The Seine in the City | Conversations with Duke Faculty on Water
"Aquatic Meditations: Conversations with Duke Faculty," in response to the question, “What does Water Mean to You?” Part of the Water Series. Featuring Sara Galetti, Associate Professor in the Department of Art, Art History, and Visual Studies, and Anne-Gaëlle Saliot, Associate Professor in the Department of Romance Studies.
In this Franklin Humanities Institute series, we will explore the manner in which water functions in the works of our colleagues in the humanities, arts, and interpretive social sciences from oceanic voyages to lives built around rivers, from aquatic aesthetics to refugee migration, from water shortage to floods, fluidity to flow, and from water conceived through sacred forms to aquatic life-worlds and ontologies, and representations of them. What are the ideologies and aesthetics of water? and how do we understand the aquatic variously as element, force, life-source, backdrop, limit, border, space, and place? From our largely terracentric view of the world, how do we see how water has been given shape?

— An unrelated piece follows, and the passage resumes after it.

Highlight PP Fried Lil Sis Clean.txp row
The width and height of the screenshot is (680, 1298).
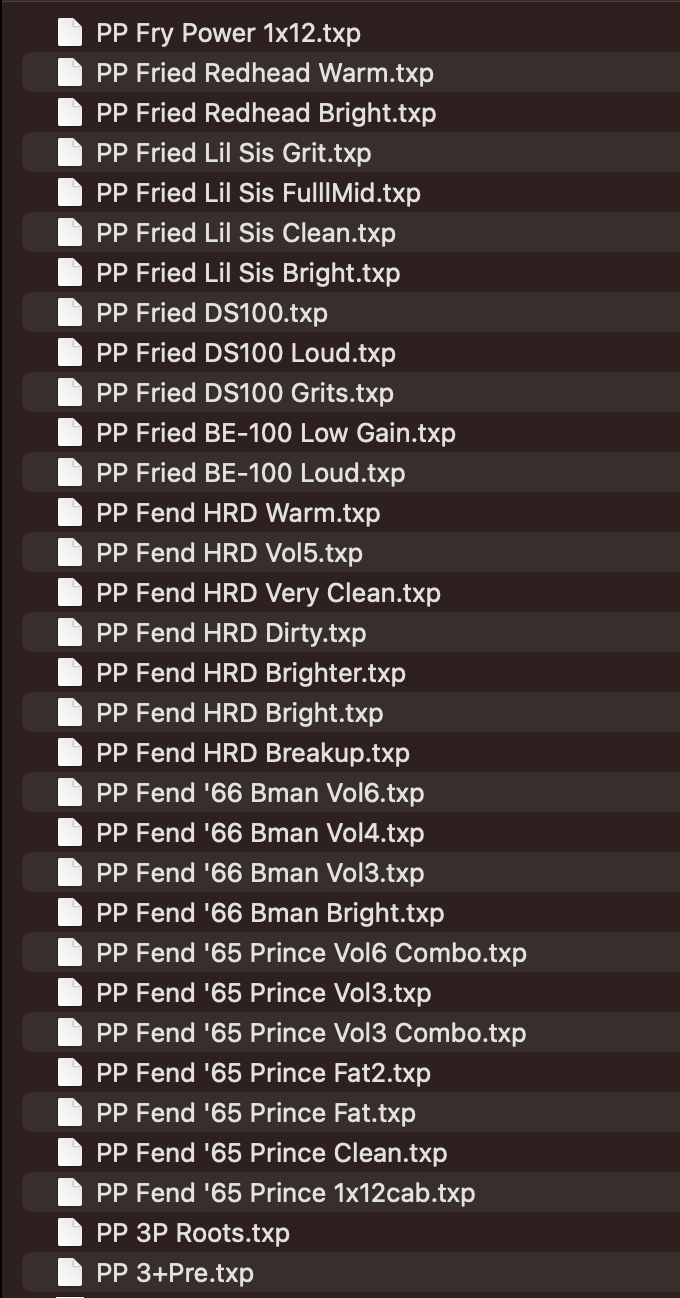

Sara Galletti’s project, Paris of Waters, focuses on the impact of water on the demographic, social, architectural, and urban development of the city of Paris through time. It focuses on the impact of water on the demographic, social, architectural, and urban development of the city of Paris through time.
Anne-Gaëlle Saliot’s book, "The Drowned Muse" (OUP, 2015) is a study of the extraordinary destiny, in the history of European culture, of an object which could seem, at first glance, quite ordinary in the history of European culture. It tells the story of a mask, the cast of a young girl's face entitled "L'Inconnue de la Seine" (the Unknown Woman of the Seine), and its subsequent metamorphoses as a cultural figure.